◆ **DIRECTIONS**
Lines of the material that include the word "Figgyduff" are to be counted; only their number should be given.

◆ **RECORDED DATA**
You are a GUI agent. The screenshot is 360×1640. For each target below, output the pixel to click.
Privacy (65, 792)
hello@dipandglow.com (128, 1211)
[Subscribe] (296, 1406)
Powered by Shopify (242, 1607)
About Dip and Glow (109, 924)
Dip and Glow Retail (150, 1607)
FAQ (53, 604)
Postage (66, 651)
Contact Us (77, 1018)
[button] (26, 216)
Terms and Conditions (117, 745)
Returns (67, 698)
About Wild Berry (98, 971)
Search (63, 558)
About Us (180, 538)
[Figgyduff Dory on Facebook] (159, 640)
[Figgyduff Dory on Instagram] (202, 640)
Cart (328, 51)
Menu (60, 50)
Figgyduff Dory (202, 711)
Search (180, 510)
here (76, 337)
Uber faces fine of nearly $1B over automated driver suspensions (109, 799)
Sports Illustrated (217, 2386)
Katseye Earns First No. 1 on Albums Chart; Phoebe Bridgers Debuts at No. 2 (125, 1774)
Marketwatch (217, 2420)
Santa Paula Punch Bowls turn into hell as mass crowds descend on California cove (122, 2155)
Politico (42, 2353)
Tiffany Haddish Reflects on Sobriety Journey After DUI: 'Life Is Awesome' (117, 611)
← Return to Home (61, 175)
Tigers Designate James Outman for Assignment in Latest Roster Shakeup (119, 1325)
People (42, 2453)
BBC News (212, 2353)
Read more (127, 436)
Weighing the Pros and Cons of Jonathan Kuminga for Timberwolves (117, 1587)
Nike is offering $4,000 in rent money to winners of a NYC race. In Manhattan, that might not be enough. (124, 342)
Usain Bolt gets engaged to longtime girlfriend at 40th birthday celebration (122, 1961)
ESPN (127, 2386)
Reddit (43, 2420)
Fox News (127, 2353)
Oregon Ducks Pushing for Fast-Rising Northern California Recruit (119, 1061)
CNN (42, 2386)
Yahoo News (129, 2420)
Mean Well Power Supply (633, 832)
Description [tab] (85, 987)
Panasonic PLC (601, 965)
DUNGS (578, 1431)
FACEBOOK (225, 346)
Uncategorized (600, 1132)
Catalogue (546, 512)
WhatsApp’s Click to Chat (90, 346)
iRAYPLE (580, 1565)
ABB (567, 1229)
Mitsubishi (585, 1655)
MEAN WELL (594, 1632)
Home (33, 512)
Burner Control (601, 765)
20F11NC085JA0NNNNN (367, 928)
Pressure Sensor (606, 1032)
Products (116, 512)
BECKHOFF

◆ **WRITTEN REPLY**
3